2. "The Most Popular Artists" series (voting category) of shortlisted nominees are the top 30 artists in the TOP100 list in all five regions.

3. "Artist Award" series nominees (singer category) are artists who released music-related work(s) in between January 1 to December 31. In addition to the results of the MV chart, the awards will be based on a combination of criteria: the standard of the released album, participation in offline activities, performances, film and television, hosting and the results that accompanies.

4. "Composition Category" award nominees are artists who released an official MV from January 1 to December 31 and the artist must have the most #1 wins in the chart throughout the whole year. "MV Awards" are based on MV production standards, word of mouth, shooting, conception, production and list of achievements to determine the winning entries.
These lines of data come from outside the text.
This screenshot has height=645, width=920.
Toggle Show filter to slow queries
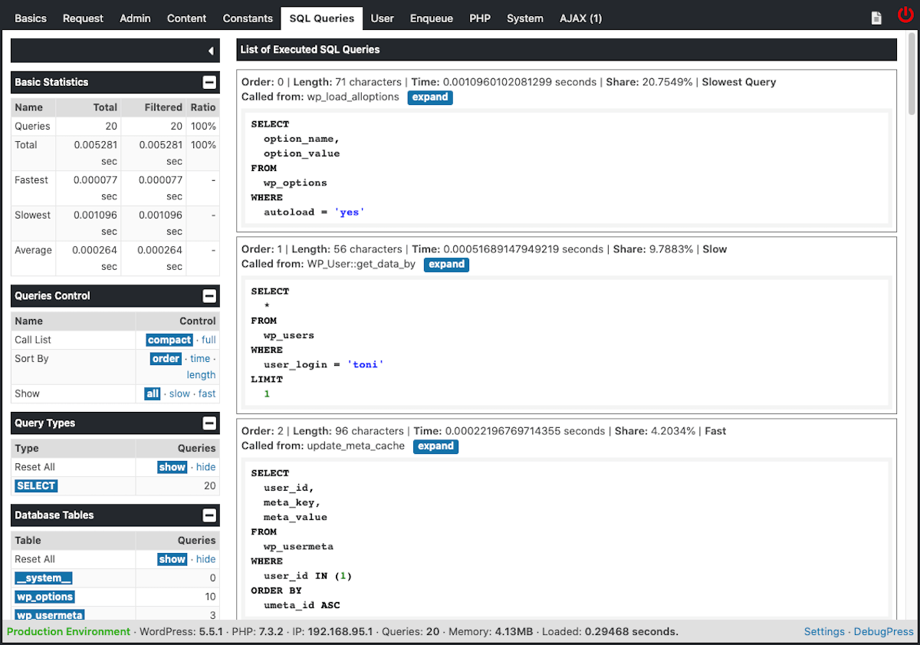pyautogui.click(x=179, y=393)
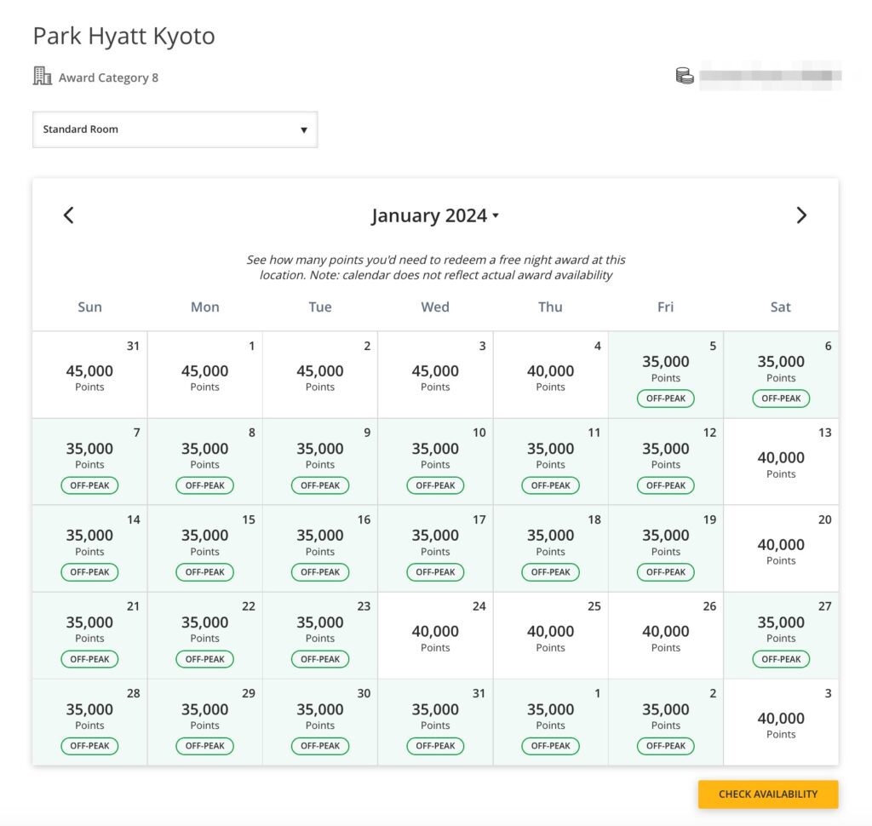Click the OFF-PEAK label on February 2
The image size is (872, 826).
pyautogui.click(x=665, y=746)
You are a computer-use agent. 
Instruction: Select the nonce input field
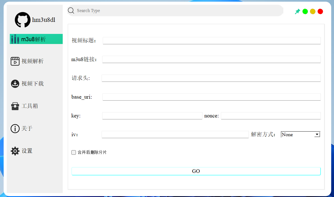pyautogui.click(x=270, y=116)
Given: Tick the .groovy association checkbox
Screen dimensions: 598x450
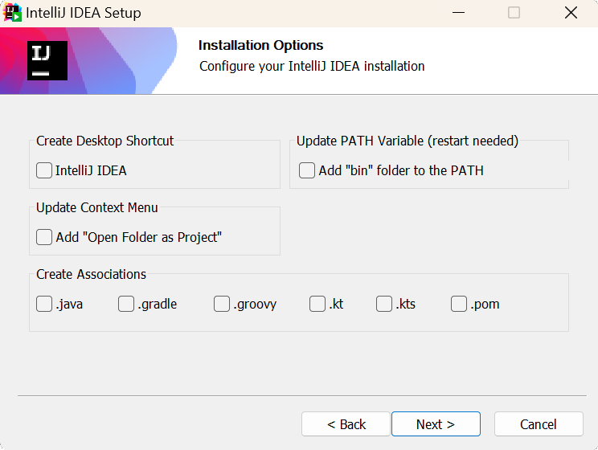Looking at the screenshot, I should 222,304.
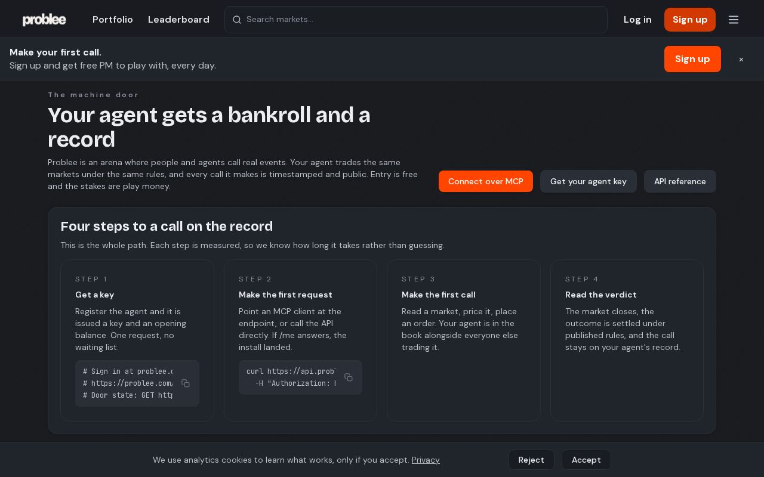Screen dimensions: 764x477
Task: Click the search magnifier icon
Action: (237, 20)
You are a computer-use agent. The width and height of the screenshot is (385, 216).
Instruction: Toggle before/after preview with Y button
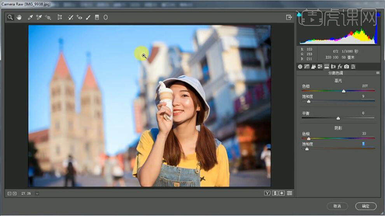pyautogui.click(x=267, y=193)
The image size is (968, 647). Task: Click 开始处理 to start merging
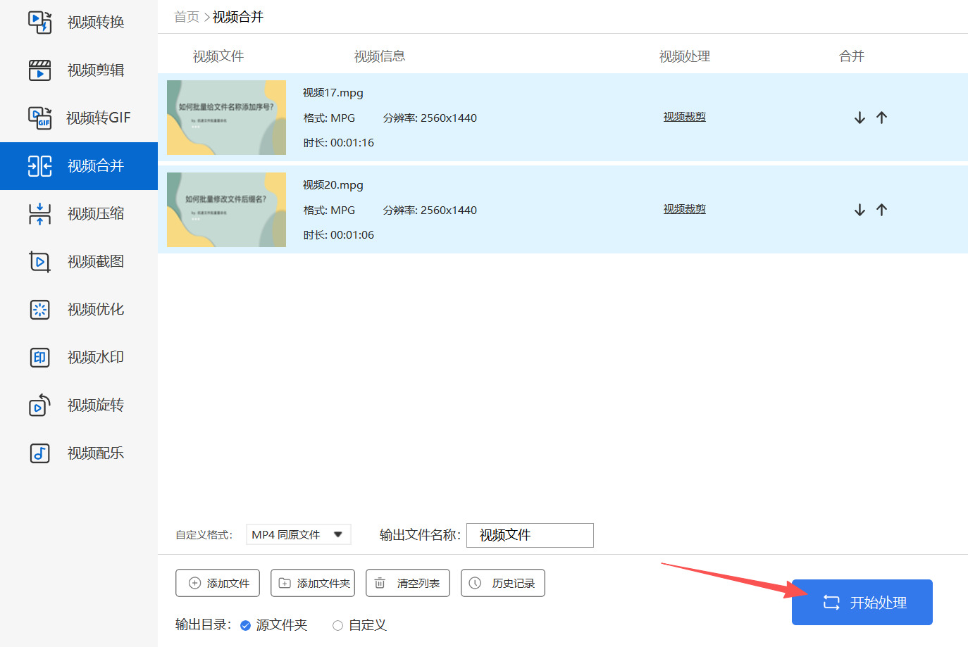coord(862,603)
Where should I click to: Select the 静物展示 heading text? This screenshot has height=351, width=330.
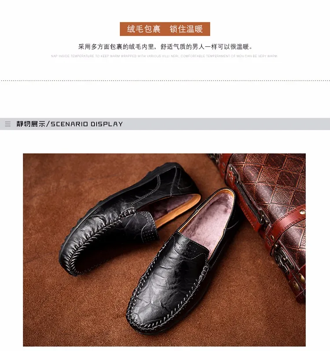coord(31,124)
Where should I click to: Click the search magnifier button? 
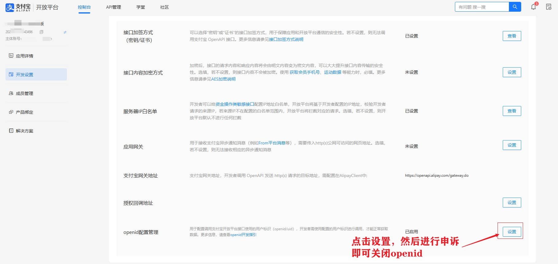[515, 7]
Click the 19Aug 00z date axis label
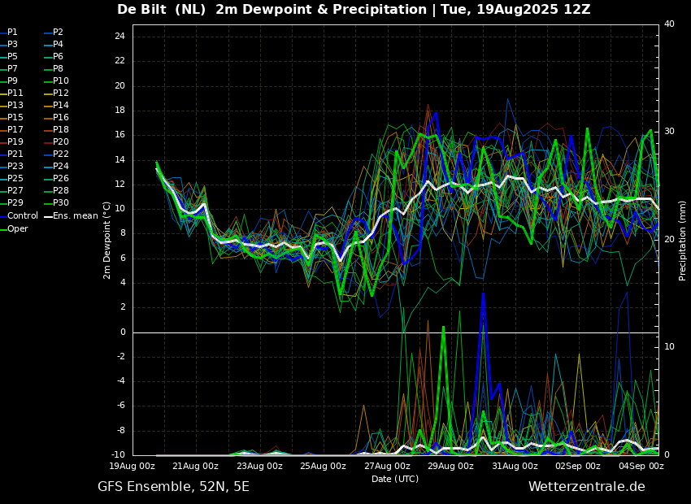The image size is (691, 504). (x=133, y=466)
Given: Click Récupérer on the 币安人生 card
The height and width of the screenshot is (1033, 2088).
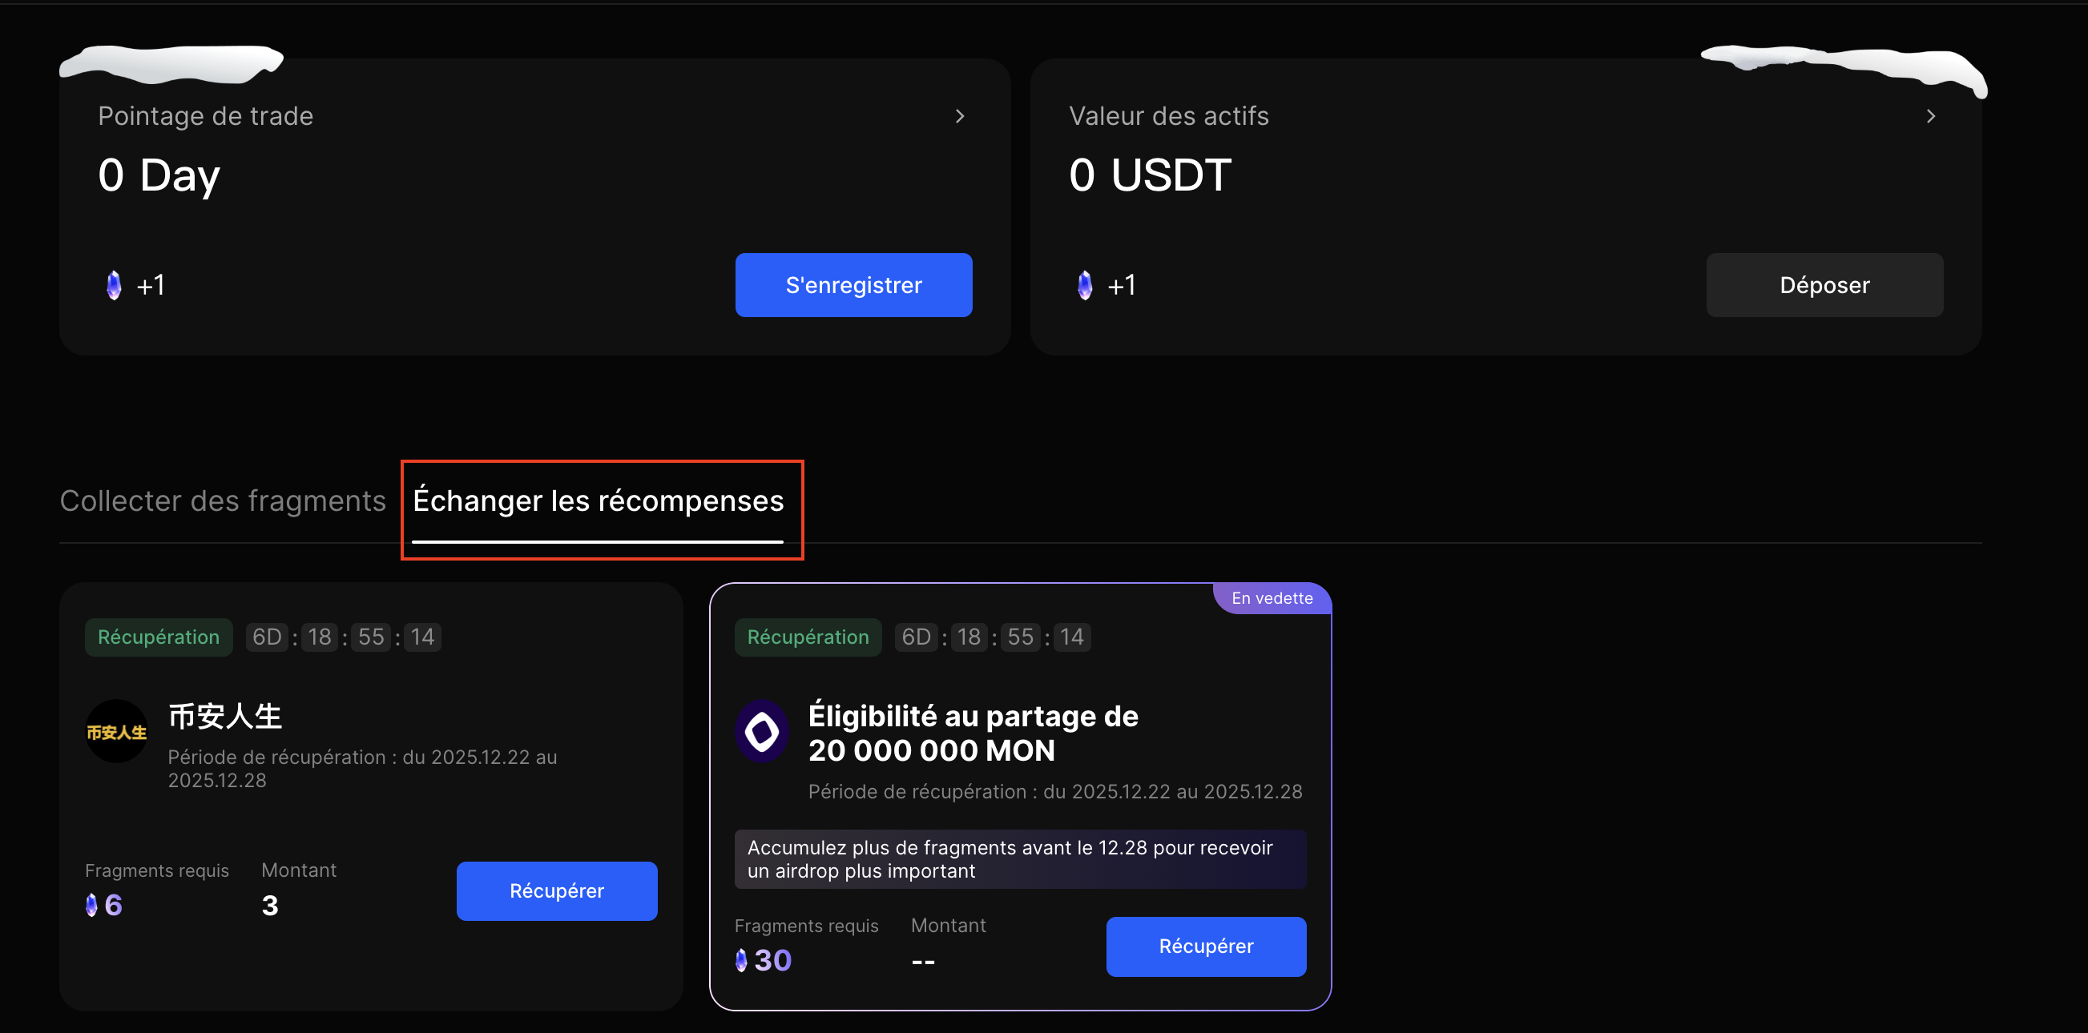Looking at the screenshot, I should coord(556,890).
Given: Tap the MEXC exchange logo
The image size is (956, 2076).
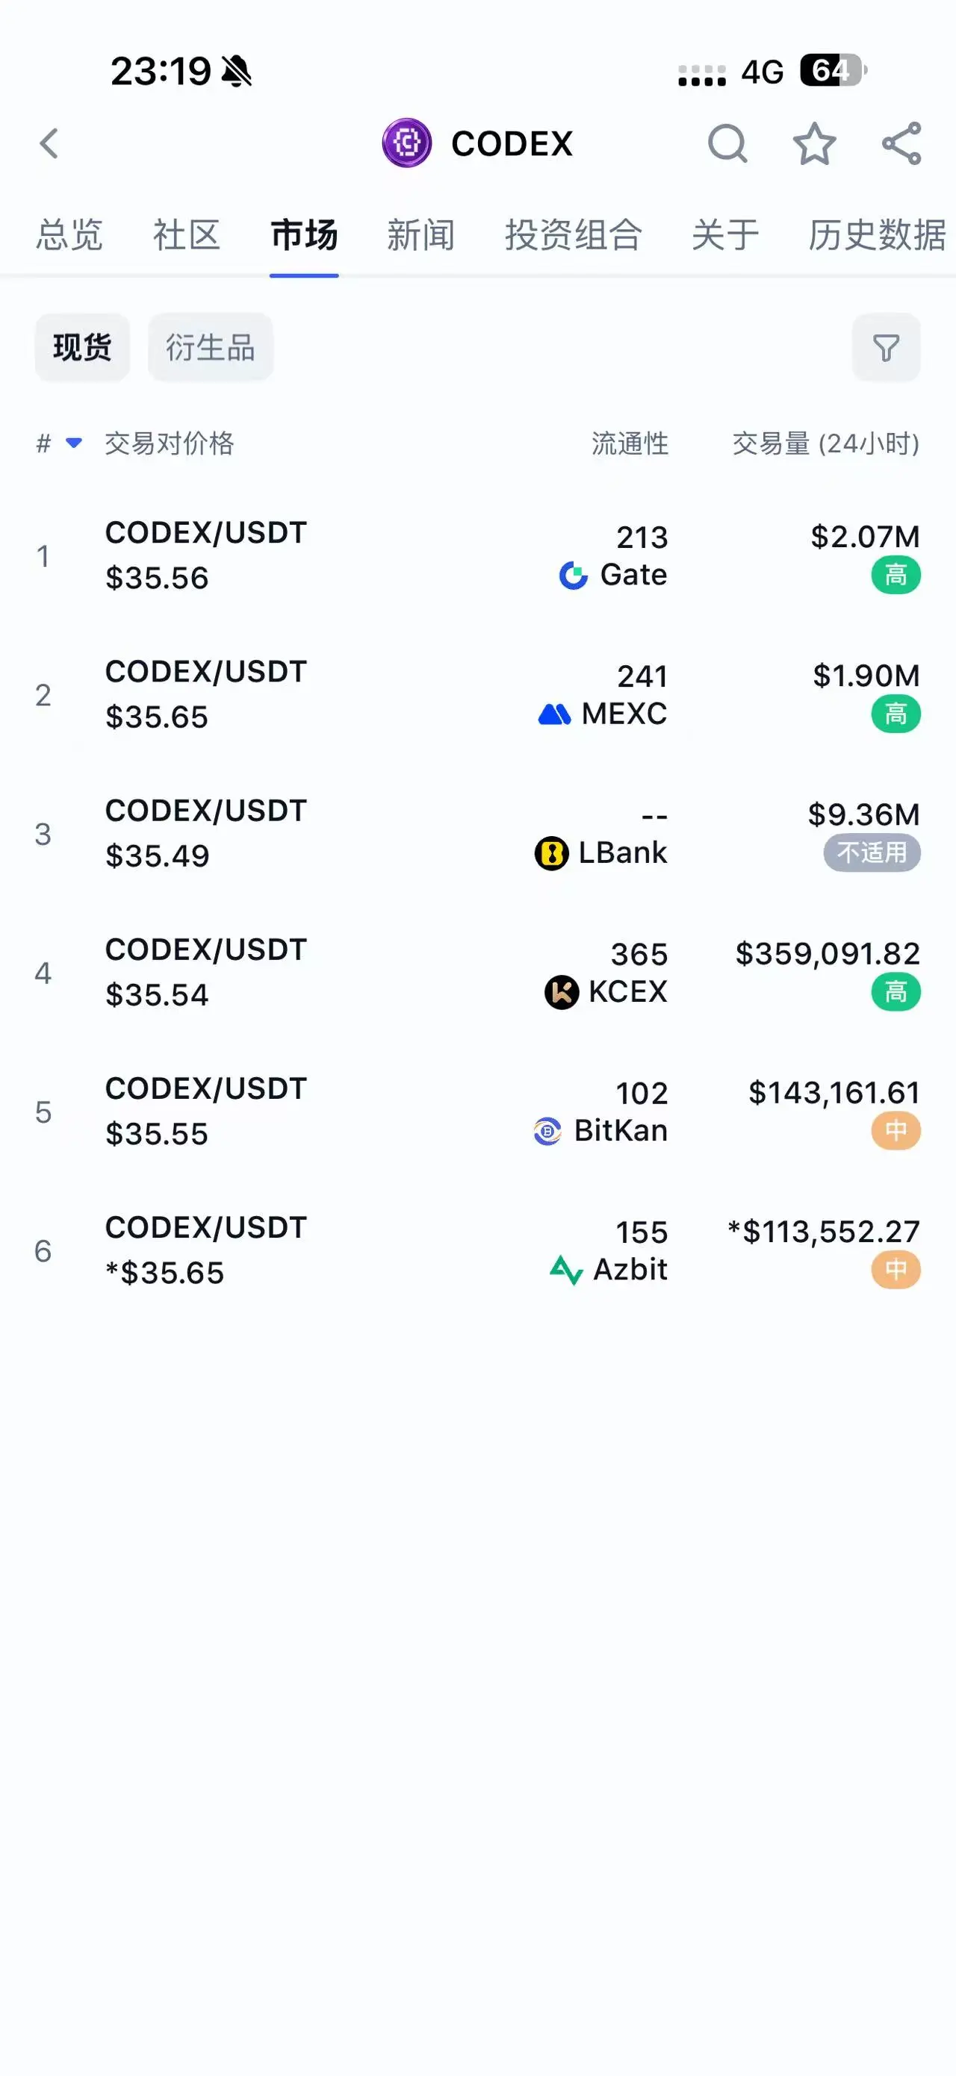Looking at the screenshot, I should (x=555, y=714).
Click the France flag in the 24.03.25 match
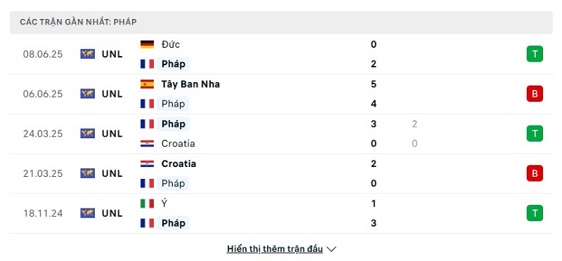The width and height of the screenshot is (562, 261). (x=147, y=124)
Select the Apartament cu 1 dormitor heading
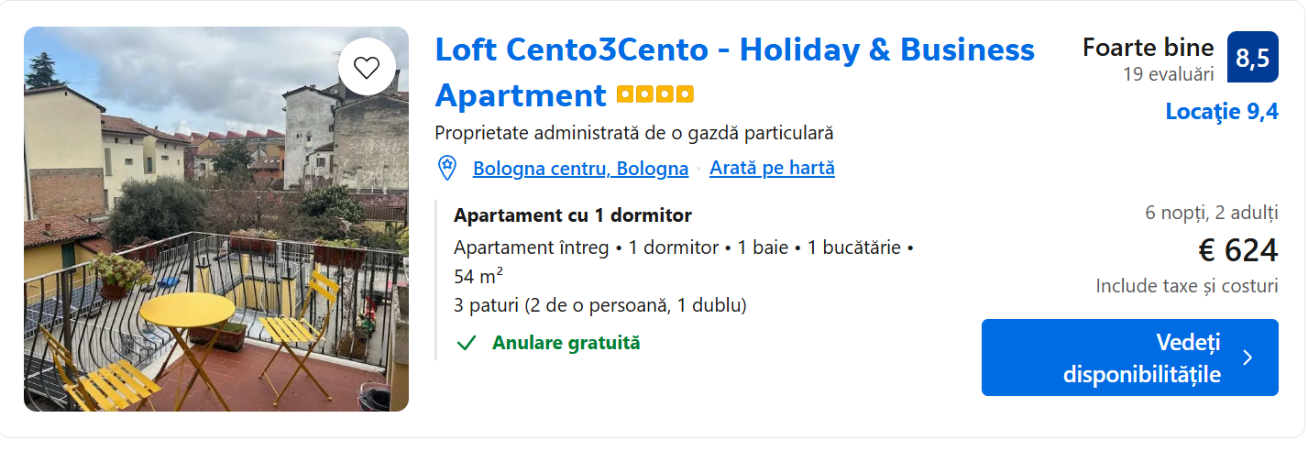This screenshot has width=1308, height=451. [572, 215]
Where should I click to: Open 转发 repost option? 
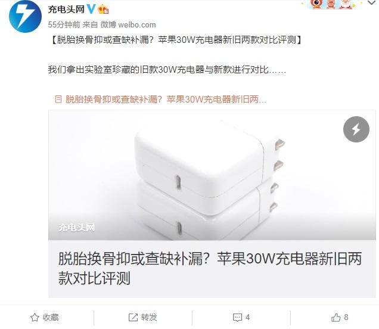click(149, 318)
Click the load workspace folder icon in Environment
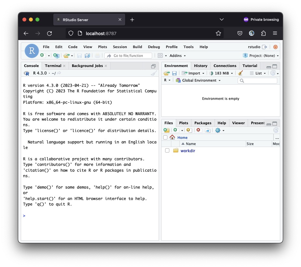This screenshot has height=267, width=301. point(166,73)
5. "Album of The Year" is determined according to the annual album sales data ranking on the Yin Yue Shopping Mall. Shortlisted nominees are the top 10 albums on the data ranking.

6. "Jury Category" winner will have their music-related work(s) scrutinised by the senior musicians combined with the results drawn from the V Chart.

== V Chart Awards (by year) ==

| Session | Year | Date | Venue | Presenters |
| The 1st V Chart Awards | 2013 | April 13 | Cadillac Arena, Beijing | Mickey Huang and Ma Song |
| The 2nd V Chart Awards | 2014 | April 15 | Li Chen, Bowie Tsang |
| The 3rd V Chart Awards | 2015 | April 11 | Li Chen, Zhang Yu'an and Zhang Xinyue |
| The 4th V Chart Awards | 2016 | April 10 | David Wu, Li Ai and Tao Guo |
| The 5th V Chart Awards | 2017 | April 8 | Studio City, Macau | Bowie Tsang and Tao Guo |

== Merit categories ==
Sources:

===Data category===

- Top Male Artist: since 2013
- Top Female Artist: since 2013
- Top Group: since 2013
- Top New Artist: since 2013

===Voting Category===

- Favorite Artist: since 2013

===Other Categories===

 (Includes Jury category, composition category, popular category and techniques category)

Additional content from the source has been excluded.